Illinois already has a medical marijuana program in place, though it's largely considered one of the strictest in the nation. However, Governor J.B. Pritzker has been pushing for his state's legislature to put Illinois among Colorado, California, and other states that have fully legalized the plant for recreational use.
Illinois' Senate and House have been willing to make that happen. However, as the old saying goes, the devil is in the details -- and for weeks the three sides have been trying to hammer out a bill that pleases everybody.
In this particular case, one of the sticking points has been the status of the tens of thousands of Illinoisans currently engaged with criminal charges or convictions related to pot. House Bill 1438 would allow for the pardon of those with criminal records solely related to such charges, in addition to legalizing recreational pot.
Senate Democrat Toi Hutchinson, who is also the president of the National Conference of State Legislatures, said that the passage of this bill is nothing short of historic. "I would say that this is the largest piece of expungement in a criminal-justice reform aspect in the country — I would probably say in the world.

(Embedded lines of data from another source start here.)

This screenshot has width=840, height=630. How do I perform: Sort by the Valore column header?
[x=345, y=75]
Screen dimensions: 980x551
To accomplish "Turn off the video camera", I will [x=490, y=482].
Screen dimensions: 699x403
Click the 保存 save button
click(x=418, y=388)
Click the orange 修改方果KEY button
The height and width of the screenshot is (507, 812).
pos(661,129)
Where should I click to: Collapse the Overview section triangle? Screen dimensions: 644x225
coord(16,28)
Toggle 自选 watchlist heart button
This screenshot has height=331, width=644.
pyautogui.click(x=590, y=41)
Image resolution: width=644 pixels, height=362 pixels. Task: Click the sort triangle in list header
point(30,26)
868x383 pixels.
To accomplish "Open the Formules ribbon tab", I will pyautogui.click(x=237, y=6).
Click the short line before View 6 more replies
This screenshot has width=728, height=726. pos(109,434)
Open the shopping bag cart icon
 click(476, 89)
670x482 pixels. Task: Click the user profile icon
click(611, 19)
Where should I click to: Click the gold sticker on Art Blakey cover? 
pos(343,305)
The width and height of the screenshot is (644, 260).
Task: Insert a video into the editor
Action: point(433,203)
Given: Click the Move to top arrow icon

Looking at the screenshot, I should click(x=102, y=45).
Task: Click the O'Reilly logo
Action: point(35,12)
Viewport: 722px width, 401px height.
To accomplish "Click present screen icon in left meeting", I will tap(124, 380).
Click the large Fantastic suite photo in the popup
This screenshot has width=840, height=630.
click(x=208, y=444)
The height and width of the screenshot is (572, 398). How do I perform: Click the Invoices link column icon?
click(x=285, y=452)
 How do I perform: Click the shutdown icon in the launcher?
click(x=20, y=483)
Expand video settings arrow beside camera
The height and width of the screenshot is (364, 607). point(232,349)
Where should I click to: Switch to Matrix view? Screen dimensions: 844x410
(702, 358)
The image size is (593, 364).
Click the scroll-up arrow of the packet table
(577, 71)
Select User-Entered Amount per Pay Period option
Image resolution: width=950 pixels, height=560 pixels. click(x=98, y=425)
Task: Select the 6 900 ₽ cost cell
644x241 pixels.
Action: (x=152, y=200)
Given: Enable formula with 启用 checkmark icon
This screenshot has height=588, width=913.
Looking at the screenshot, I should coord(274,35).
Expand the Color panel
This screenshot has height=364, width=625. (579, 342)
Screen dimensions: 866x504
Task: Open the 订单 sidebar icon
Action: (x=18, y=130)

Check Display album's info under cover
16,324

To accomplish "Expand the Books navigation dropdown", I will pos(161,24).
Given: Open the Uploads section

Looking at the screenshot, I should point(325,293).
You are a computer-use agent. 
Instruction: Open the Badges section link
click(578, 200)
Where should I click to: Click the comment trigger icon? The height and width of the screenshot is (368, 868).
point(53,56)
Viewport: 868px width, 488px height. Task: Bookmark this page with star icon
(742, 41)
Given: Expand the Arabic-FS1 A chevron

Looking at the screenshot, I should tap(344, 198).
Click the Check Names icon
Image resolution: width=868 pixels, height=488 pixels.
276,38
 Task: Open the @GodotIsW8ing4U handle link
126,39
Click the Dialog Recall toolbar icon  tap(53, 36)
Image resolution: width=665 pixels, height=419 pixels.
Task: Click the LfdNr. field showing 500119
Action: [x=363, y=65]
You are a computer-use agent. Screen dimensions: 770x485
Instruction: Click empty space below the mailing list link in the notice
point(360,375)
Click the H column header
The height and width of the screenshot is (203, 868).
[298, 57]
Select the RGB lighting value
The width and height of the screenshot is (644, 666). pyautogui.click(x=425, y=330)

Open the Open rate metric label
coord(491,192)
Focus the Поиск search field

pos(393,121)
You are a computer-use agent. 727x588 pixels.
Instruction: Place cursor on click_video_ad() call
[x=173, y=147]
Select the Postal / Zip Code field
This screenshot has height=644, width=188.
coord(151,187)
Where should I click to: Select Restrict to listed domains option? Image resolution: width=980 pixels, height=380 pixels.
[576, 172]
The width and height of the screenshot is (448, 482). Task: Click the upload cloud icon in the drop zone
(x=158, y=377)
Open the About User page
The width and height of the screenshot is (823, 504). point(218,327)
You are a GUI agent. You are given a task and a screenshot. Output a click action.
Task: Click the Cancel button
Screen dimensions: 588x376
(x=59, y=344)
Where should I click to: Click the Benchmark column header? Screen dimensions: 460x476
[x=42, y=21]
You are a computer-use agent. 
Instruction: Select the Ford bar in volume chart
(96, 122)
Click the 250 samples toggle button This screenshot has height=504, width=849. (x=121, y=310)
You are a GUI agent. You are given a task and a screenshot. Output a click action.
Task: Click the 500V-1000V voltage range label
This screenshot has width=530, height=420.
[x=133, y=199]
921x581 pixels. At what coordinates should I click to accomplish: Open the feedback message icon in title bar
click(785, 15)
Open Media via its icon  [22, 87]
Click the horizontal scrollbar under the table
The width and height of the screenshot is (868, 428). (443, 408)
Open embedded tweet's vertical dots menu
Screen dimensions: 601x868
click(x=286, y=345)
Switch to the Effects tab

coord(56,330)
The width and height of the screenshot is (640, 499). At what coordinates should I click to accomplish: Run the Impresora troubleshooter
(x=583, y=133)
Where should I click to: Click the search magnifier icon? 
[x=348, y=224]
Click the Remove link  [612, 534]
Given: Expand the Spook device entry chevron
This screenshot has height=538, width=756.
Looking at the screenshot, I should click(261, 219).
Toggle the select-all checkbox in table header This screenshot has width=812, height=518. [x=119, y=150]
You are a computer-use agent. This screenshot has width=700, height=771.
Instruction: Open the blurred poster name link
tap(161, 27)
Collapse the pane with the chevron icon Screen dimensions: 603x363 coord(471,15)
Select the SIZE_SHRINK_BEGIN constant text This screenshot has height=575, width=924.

There's been nothing that's been attempted to be this big in one piece of legislation, ever. We are standing on the step of history," he said.There were other details in the legislation that have been worked out, as well, such as limiting the number of plants Illinoisans can grow, allowing municipalities to ban marijuana dispensaries, and allowing workplaces to continue to test employees for pot, and to discipline them if said employees fail.
Further, the bill would allow Illinois residents to legally purchase and/or possess up to 30 grams of cannabis. Out-of-state residents would be allowed to purchase half of that.
If passed into law, the bill would take effect in January of 2020.
According to ProCon.org, 33 states have some form of legalized marijuana, either recreational or medical -- although it bears noting that some states' medical marijuana programs are so strict that they are effectively meaningless. Marijuana remains illegal, however, as a matter of federal law.
However, since the Obama administration, the federal government's policy has been one of not interfering with state marijuana laws as long as certain conditions, such as keeping it out of the hands of children, are met. The Trump administration has, so far, continued that policy.